----- DATASET EXCERPTS -----

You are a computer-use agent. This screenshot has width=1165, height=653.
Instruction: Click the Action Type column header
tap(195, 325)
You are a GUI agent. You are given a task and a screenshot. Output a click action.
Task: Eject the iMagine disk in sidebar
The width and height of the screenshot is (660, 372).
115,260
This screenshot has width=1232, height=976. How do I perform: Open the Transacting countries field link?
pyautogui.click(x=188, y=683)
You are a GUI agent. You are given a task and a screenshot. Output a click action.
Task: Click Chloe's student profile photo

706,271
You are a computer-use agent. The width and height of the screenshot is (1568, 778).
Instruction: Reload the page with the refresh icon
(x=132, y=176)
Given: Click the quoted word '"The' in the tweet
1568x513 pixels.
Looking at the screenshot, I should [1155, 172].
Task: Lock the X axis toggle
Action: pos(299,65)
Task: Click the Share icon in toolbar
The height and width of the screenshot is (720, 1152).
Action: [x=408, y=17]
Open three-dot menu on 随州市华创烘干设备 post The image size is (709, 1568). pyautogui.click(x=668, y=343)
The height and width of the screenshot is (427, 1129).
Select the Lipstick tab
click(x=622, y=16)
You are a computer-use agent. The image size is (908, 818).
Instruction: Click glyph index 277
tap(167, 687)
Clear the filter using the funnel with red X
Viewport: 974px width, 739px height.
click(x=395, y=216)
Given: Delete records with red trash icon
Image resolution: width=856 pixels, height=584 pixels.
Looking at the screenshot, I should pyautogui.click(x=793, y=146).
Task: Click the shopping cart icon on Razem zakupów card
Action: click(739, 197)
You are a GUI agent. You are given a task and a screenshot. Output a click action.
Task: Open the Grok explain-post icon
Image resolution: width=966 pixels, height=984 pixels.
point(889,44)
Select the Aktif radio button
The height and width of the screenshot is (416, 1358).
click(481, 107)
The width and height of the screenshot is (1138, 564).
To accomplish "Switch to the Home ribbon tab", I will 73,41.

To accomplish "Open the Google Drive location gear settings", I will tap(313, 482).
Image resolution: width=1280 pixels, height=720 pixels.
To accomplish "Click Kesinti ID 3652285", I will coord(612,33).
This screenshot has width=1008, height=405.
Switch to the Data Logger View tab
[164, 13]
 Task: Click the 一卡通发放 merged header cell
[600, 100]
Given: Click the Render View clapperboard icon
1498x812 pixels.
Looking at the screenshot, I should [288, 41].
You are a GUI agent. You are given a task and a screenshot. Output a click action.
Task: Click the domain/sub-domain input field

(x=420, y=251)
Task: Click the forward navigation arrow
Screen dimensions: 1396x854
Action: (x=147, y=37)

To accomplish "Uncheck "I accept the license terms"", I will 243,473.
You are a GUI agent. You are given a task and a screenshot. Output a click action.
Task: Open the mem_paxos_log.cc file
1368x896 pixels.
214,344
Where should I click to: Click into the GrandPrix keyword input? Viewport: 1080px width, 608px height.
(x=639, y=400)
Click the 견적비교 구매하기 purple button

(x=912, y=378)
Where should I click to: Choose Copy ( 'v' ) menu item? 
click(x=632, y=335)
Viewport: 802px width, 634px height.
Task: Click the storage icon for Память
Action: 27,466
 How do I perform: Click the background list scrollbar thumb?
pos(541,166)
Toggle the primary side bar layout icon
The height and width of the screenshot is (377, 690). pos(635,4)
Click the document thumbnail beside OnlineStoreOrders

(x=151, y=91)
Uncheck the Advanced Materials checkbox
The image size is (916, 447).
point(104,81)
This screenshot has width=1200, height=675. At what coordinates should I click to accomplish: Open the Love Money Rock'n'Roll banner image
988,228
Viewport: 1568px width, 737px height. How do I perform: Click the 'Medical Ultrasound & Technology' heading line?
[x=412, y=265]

-----

REQUIREMENT: Could you write out, exactly, each line of the data above from the one containing "Task: Open the mem_paxos_log.cc file" through the last, including both?

EXPECTED ANSWER:
Task: Open the mem_paxos_log.cc file
1368x896 pixels.
214,344
Where should I click to: Click into the GrandPrix keyword input? Viewport: 1080px width, 608px height.
(x=639, y=400)
Click the 견적비교 구매하기 purple button

(x=912, y=378)
Where should I click to: Choose Copy ( 'v' ) menu item? 
click(x=632, y=335)
Viewport: 802px width, 634px height.
Task: Click the storage icon for Память
Action: 27,466
 How do I perform: Click the background list scrollbar thumb?
pos(541,166)
Toggle the primary side bar layout icon
The height and width of the screenshot is (377, 690). pos(635,4)
Click the document thumbnail beside OnlineStoreOrders

(x=151, y=91)
Uncheck the Advanced Materials checkbox
The image size is (916, 447).
point(104,81)
This screenshot has width=1200, height=675. At what coordinates should I click to accomplish: Open the Love Money Rock'n'Roll banner image
988,228
Viewport: 1568px width, 737px height. How do I perform: Click the 'Medical Ultrasound & Technology' heading line?
[x=412, y=265]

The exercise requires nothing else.